Though the proposed model achieves desirable results on both pancreas and liver datasets, the network improvement of accuracy and application is still expected. Future research will fine-tune current architecture to cope better with pancreas and liver segmentation. Also, future work will apply the proposed model on multiple datasets to explore the latent potential to solve different organ segmentation tasks. In addition, we intend to conduct the existing model on medical imaging materials collected from clinical application, to explore its potential ability of addressing the clinical scenario.

Conclusion

This paper designs a convolutional neural network with auxiliary and refined constraints to segment organs from medical image. We introduce convolutional structure into basic segmentor, which is used as a discriminator, to construct adversarial mechanism for a higher segmentation quality. Auxiliary constraint at this moment is used to represent network regression condition. Furthermore, a new convolutional structure is involved into current framework to construct twofold adversarial mechanism.

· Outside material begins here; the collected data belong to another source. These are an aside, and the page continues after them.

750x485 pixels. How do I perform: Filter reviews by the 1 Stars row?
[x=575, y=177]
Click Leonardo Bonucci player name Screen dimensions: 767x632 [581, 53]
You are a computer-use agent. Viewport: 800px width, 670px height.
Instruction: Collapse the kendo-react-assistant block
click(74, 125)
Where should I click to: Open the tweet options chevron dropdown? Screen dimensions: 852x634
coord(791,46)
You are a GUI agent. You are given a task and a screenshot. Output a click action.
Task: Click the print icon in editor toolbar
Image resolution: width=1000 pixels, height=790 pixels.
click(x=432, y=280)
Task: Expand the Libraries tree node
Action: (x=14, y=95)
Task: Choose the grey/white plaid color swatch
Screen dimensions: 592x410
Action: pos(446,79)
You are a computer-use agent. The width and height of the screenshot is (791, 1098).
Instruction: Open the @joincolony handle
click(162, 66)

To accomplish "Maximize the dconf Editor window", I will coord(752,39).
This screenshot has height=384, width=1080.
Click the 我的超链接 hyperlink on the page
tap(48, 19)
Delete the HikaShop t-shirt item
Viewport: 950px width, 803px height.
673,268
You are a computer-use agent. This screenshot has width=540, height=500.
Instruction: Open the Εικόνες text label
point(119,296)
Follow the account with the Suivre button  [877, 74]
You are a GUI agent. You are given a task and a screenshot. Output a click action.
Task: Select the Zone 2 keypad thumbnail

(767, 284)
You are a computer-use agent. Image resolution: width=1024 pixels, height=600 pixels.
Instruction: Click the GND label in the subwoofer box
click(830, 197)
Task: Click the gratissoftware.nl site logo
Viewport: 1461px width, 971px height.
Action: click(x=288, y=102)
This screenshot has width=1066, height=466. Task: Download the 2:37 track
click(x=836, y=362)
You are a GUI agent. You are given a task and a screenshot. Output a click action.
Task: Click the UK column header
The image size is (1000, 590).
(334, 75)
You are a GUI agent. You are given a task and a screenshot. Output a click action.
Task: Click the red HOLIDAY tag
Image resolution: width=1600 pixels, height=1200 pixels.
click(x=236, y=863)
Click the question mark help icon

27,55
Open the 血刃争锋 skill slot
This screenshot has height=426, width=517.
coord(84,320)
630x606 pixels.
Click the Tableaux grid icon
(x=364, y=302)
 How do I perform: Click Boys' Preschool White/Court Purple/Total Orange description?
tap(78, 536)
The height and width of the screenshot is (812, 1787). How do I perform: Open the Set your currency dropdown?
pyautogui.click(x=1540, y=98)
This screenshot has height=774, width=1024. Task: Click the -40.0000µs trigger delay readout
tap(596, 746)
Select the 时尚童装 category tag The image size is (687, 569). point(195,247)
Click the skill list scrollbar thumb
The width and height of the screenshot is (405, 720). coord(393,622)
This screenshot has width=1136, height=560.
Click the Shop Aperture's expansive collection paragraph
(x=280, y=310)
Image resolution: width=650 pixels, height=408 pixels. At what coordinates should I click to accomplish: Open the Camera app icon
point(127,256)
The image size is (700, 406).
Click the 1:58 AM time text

Aiming at collecting more sufficient information for segmentation through imposing dual constraints on segmentor. Refined constraint at this moment is used to represent network regression condition. Experiments are conducted on two public datasets and the obtained results demonstrate its superior performance over several state-of-the-art algorithms on pancreas and liver segmentation tasks. This adequately indicates the proposed method is a powerful and promising tool for organ segmentation.